= European Convention on Information on Foreign Law =

1968 Council of Europe treaty

The European Convention on Information on Foreign Law is a 1968 Council of Europe treaty whereby states agree to procedures for the mandatory provision of information when a state requests information on the legal system of another state.

==Content==
States that ratify the Convention appoint a single body to receive requests from other state parties regarding information on the "law and procedure in civil and commercial fields as well as on their judicial organisation". When a request for such information is received from a judicial authority in another state party, the Convention makes it mandatory of the state to provide information in response to the request. States may by individual agreement or declaration expand the categories of information that must be provided.

==Creation and state parties==
The convention was concluded in London on 7 June 1968 and entered into force 17 December 1969. As of 2019, 43 of the 47 member states of the Council of Europe have ratified the convention; it has also been ratified by Belarus, Costa Rica, Mexico, and Morocco. The four Council of Europe states that have not ratified the convention are Andorra, Armenia, Ireland, and San Marino.

==Additional Protocol==
On 15 March 1978 the Additional Protocol to the European Convention on Information on Foreign Law was concluded in Strasbourg.
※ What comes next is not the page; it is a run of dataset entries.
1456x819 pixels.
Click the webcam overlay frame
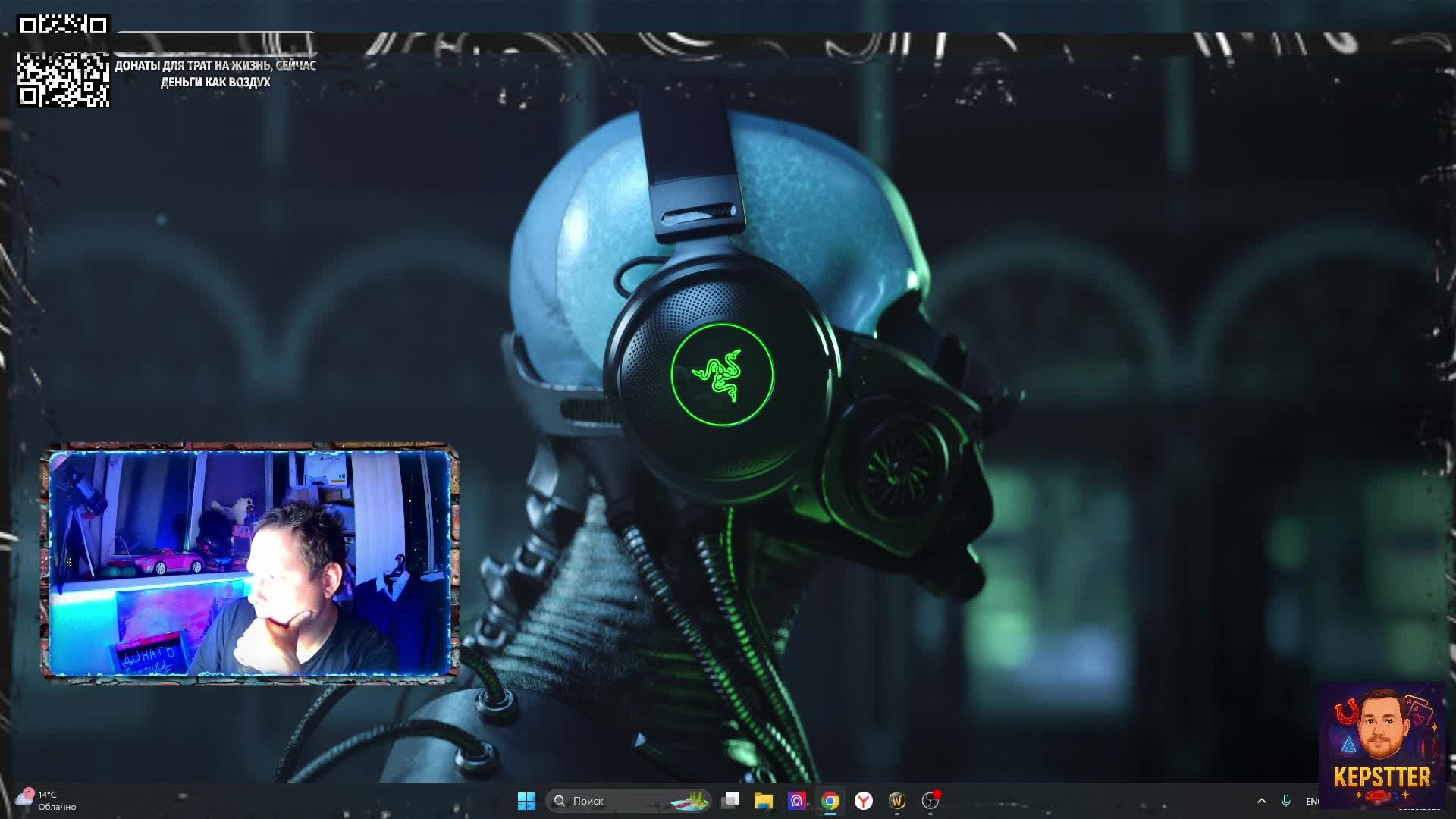click(249, 563)
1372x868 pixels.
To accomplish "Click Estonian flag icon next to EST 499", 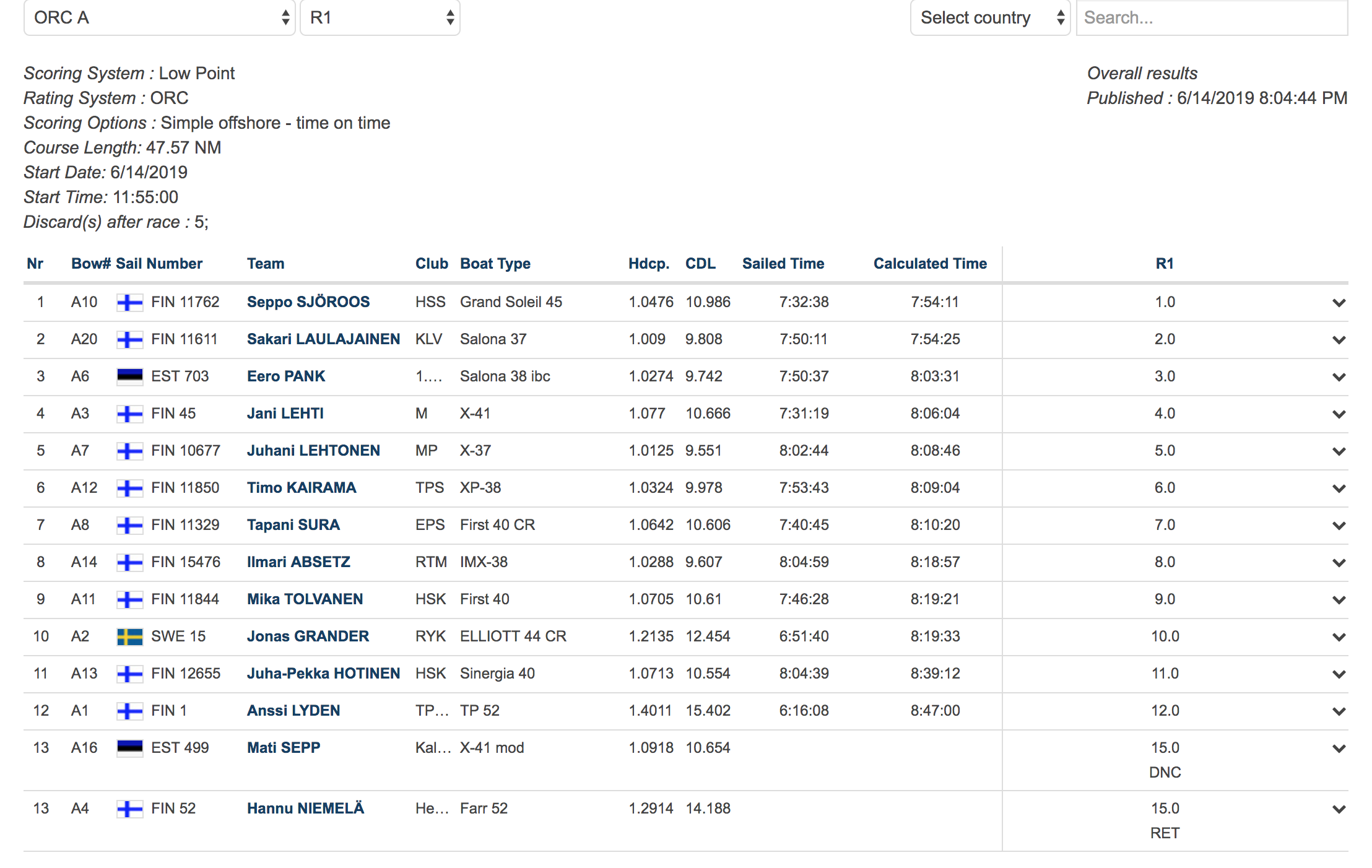I will [129, 748].
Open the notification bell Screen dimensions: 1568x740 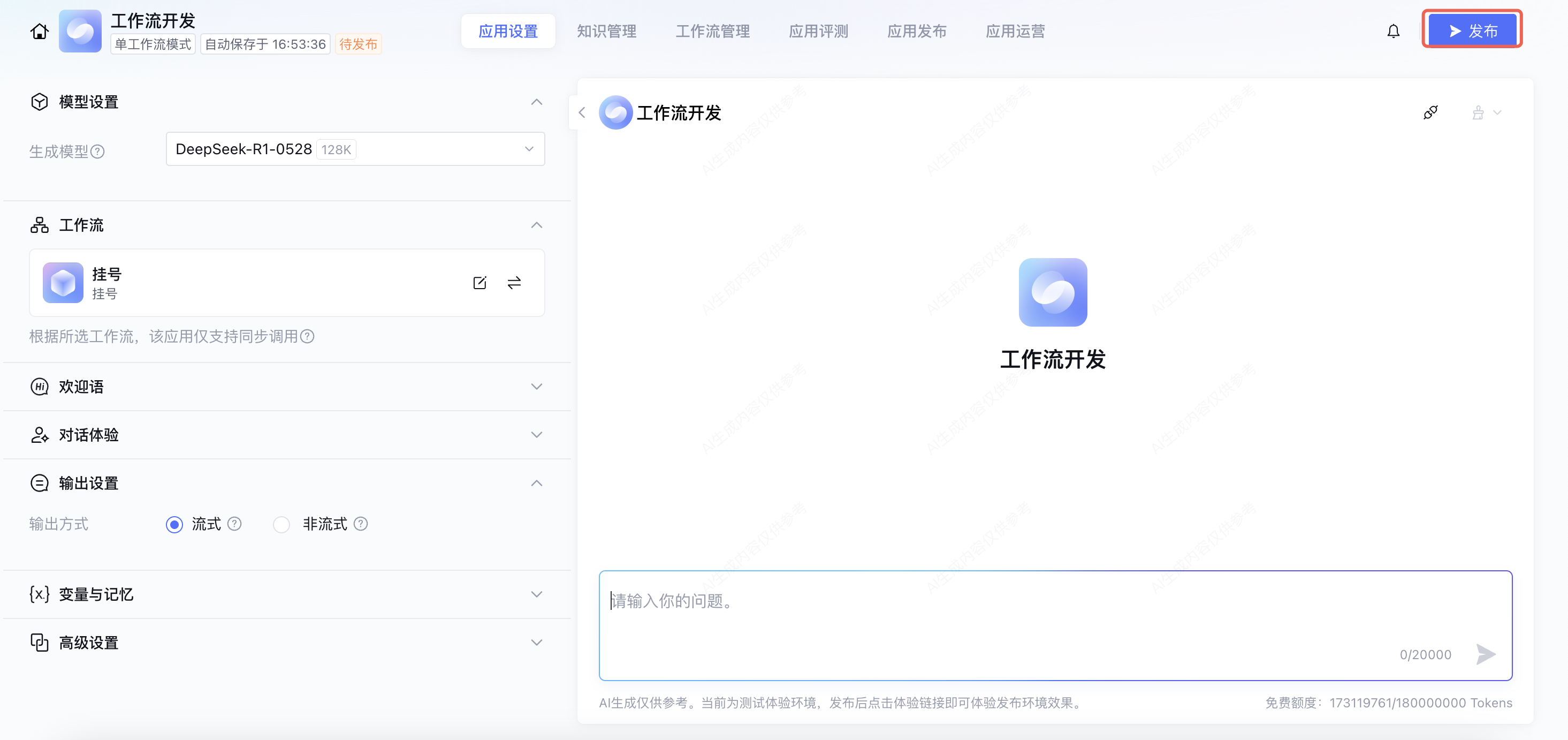coord(1394,31)
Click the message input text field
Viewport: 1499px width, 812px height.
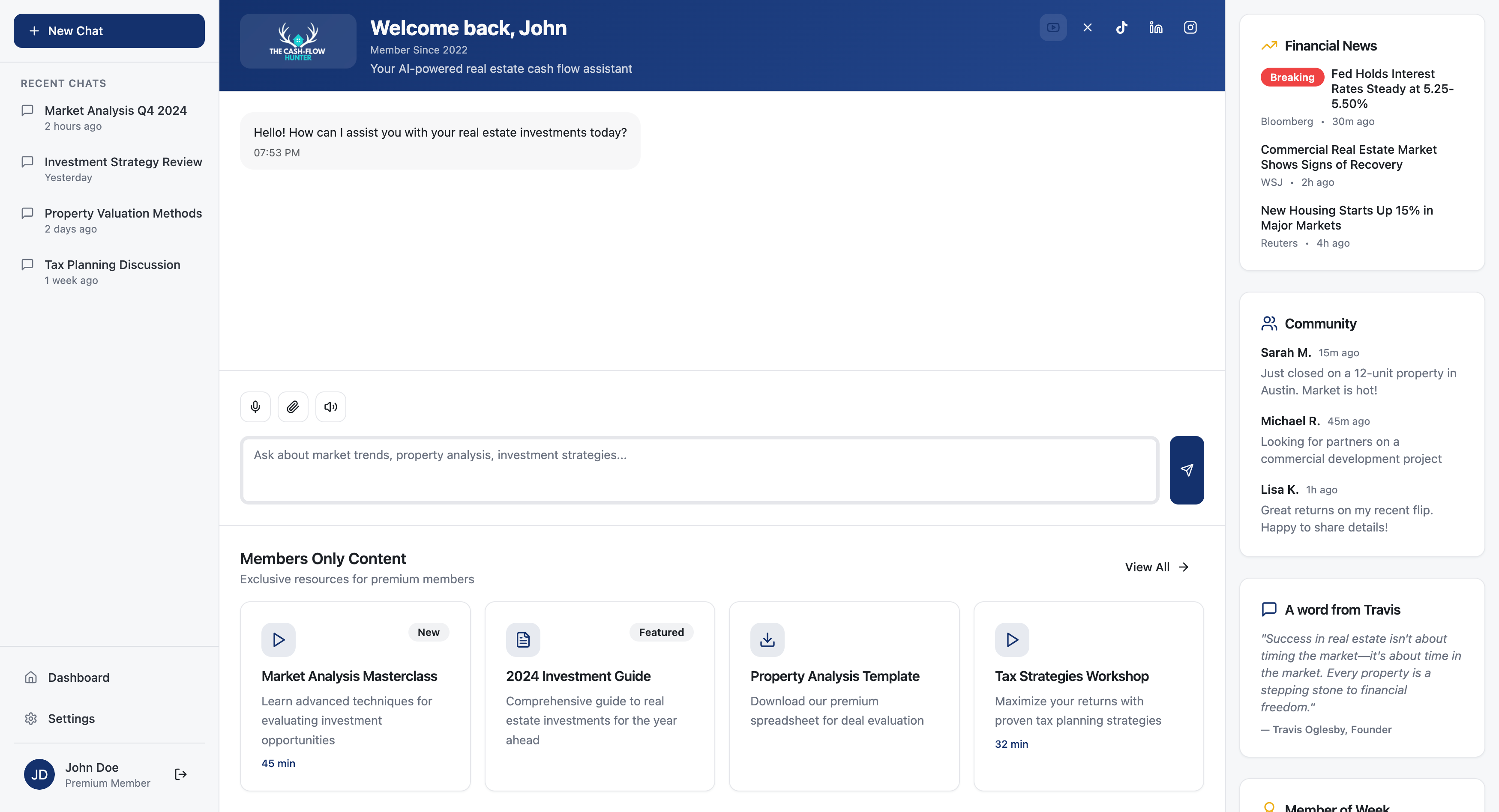[x=699, y=470]
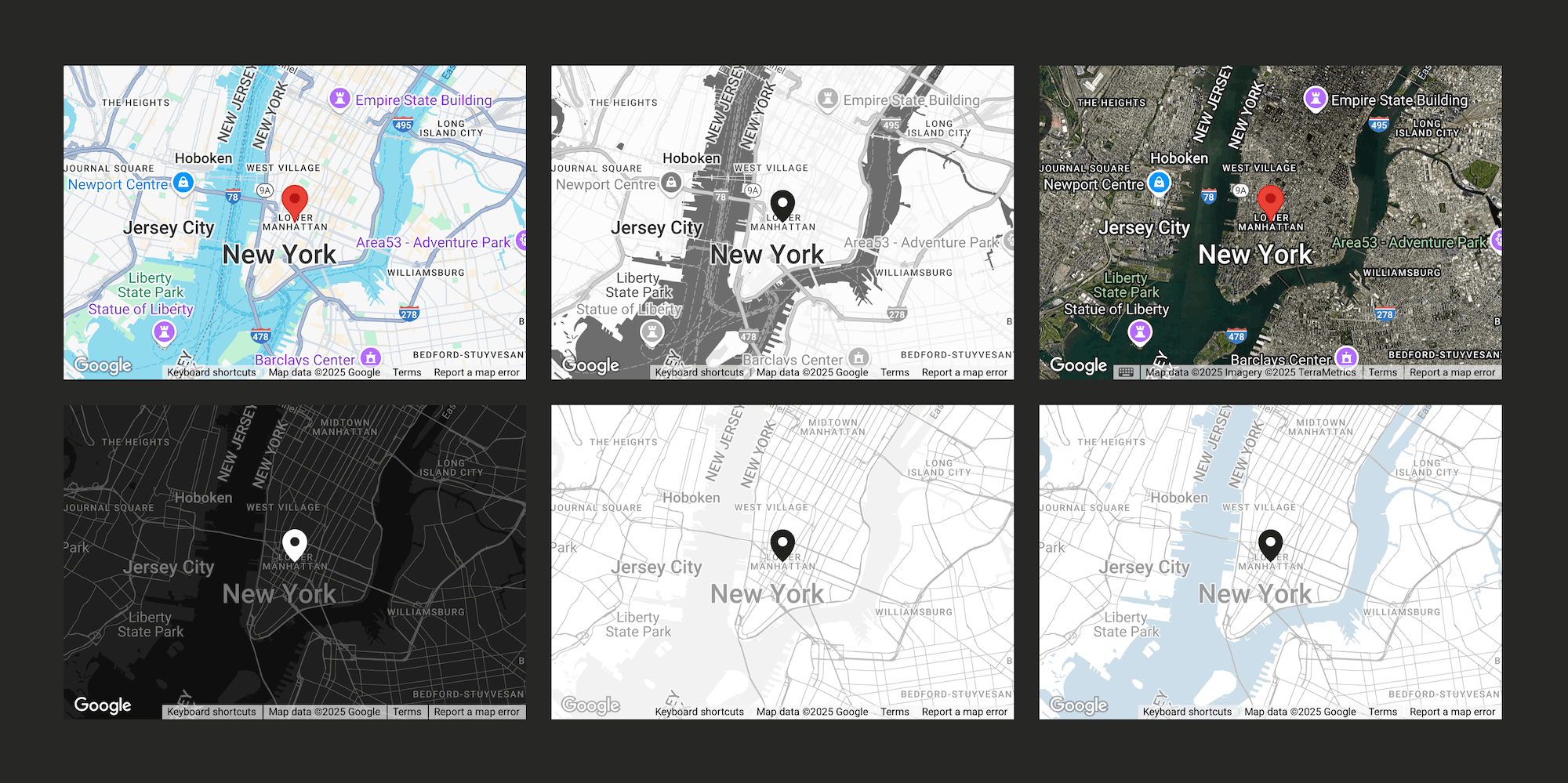Click the black pin on the top grayscale map
The image size is (1568, 783).
pyautogui.click(x=783, y=202)
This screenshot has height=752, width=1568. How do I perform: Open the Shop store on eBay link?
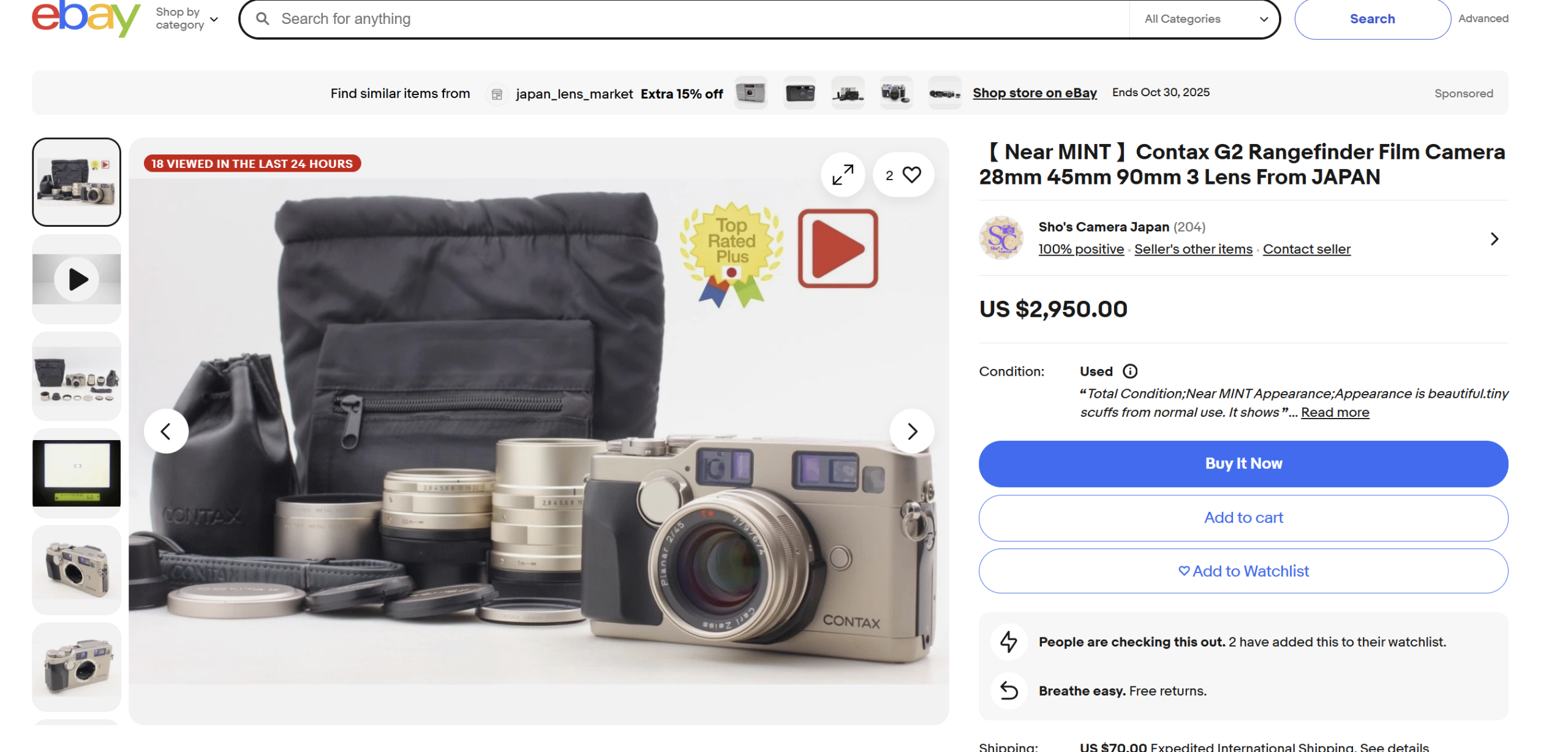tap(1034, 93)
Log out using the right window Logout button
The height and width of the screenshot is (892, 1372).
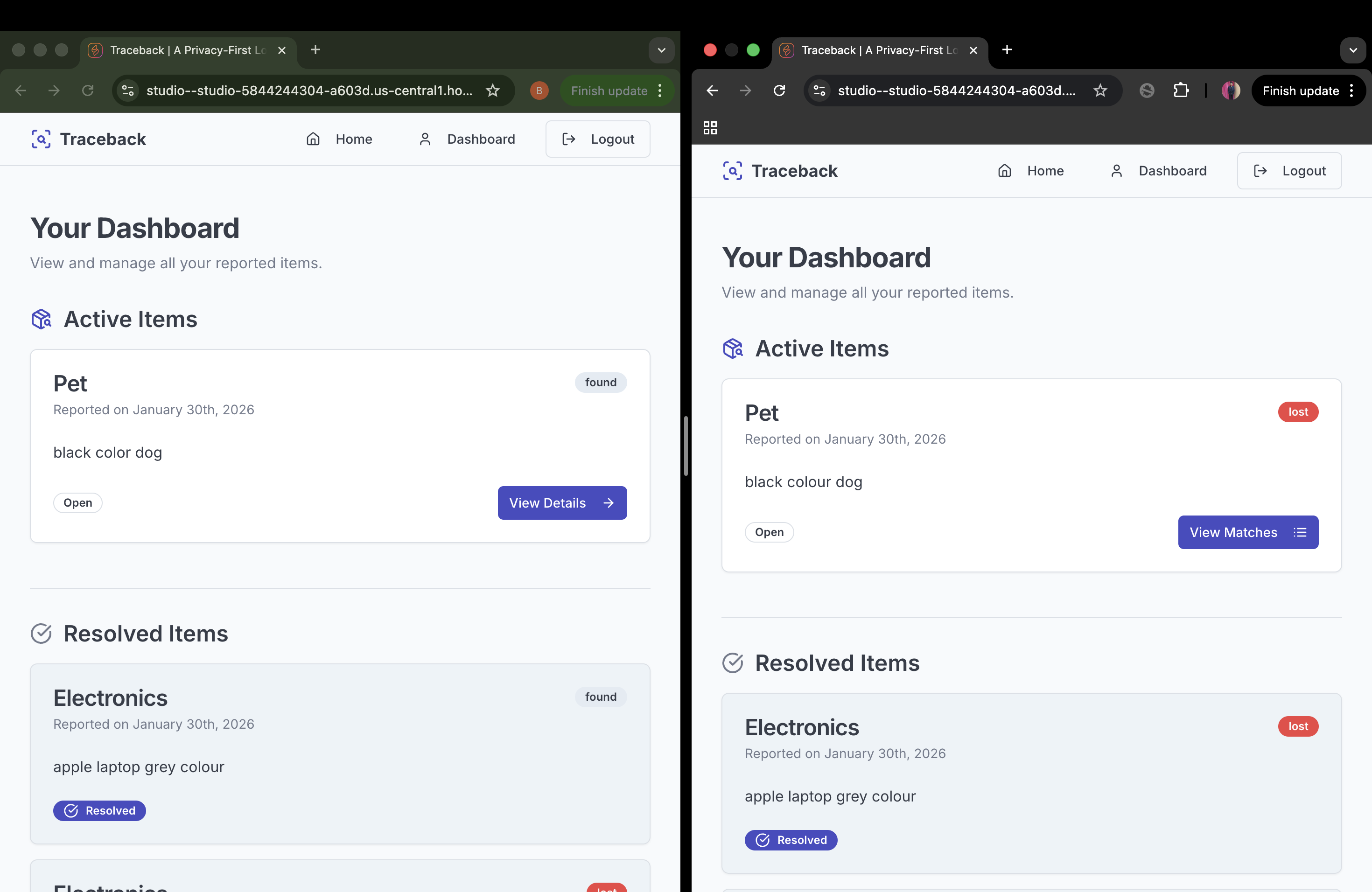pyautogui.click(x=1289, y=171)
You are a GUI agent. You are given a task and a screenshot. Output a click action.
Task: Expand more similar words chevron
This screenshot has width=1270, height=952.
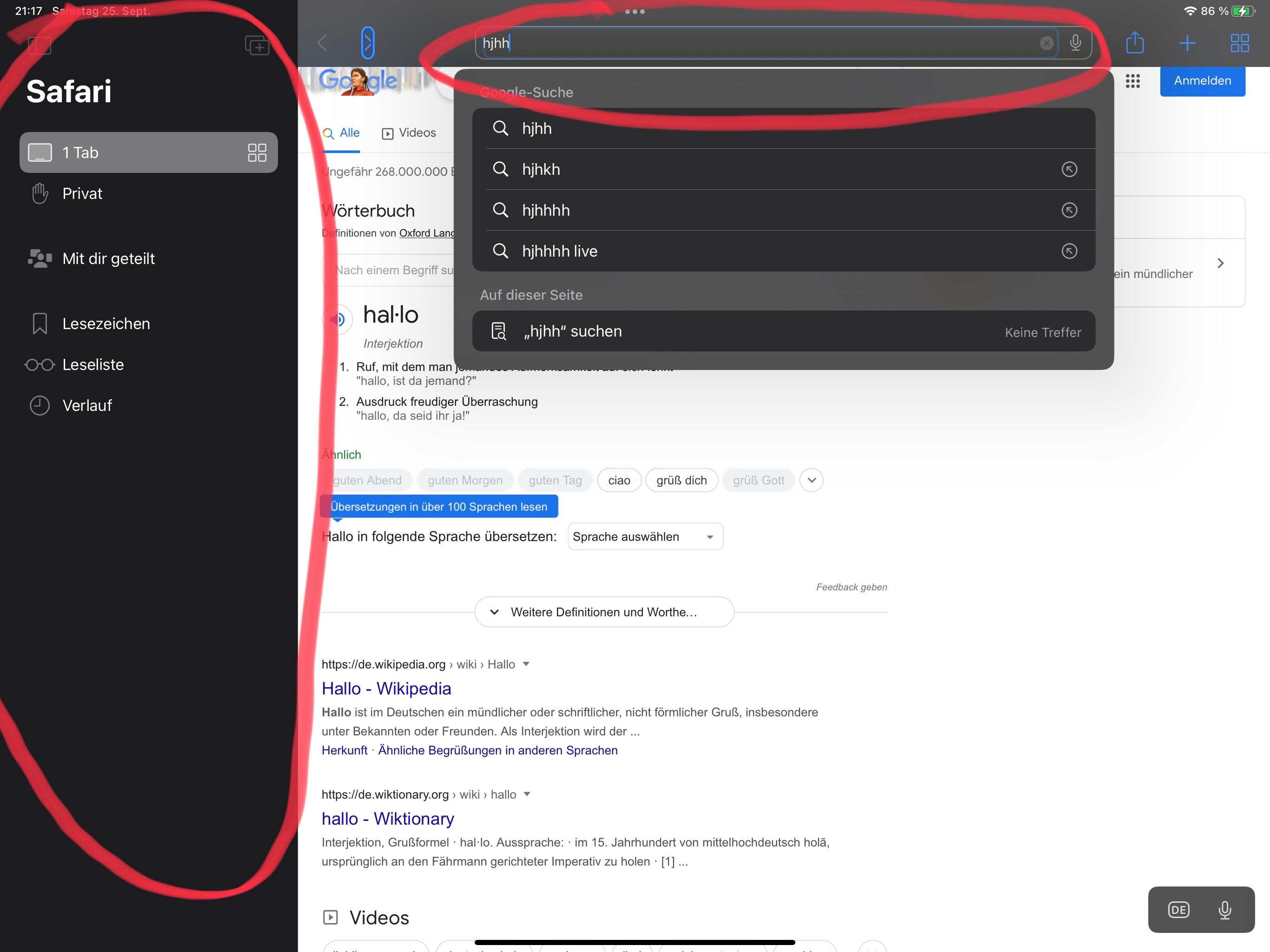[811, 480]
The Additional Protocol expands the categories of information that must be provided to encompass "substantive and procedural law and judicial organisation in the criminal field, including prosecuting authorities, as well as on the law concerning the enforcement of penal measures".

The Additional Protocol entered into force on 31 August 1979. As of 2013, it has been ratified by 38 Council of Europe states plus Belarus, Mexico, and Morocco.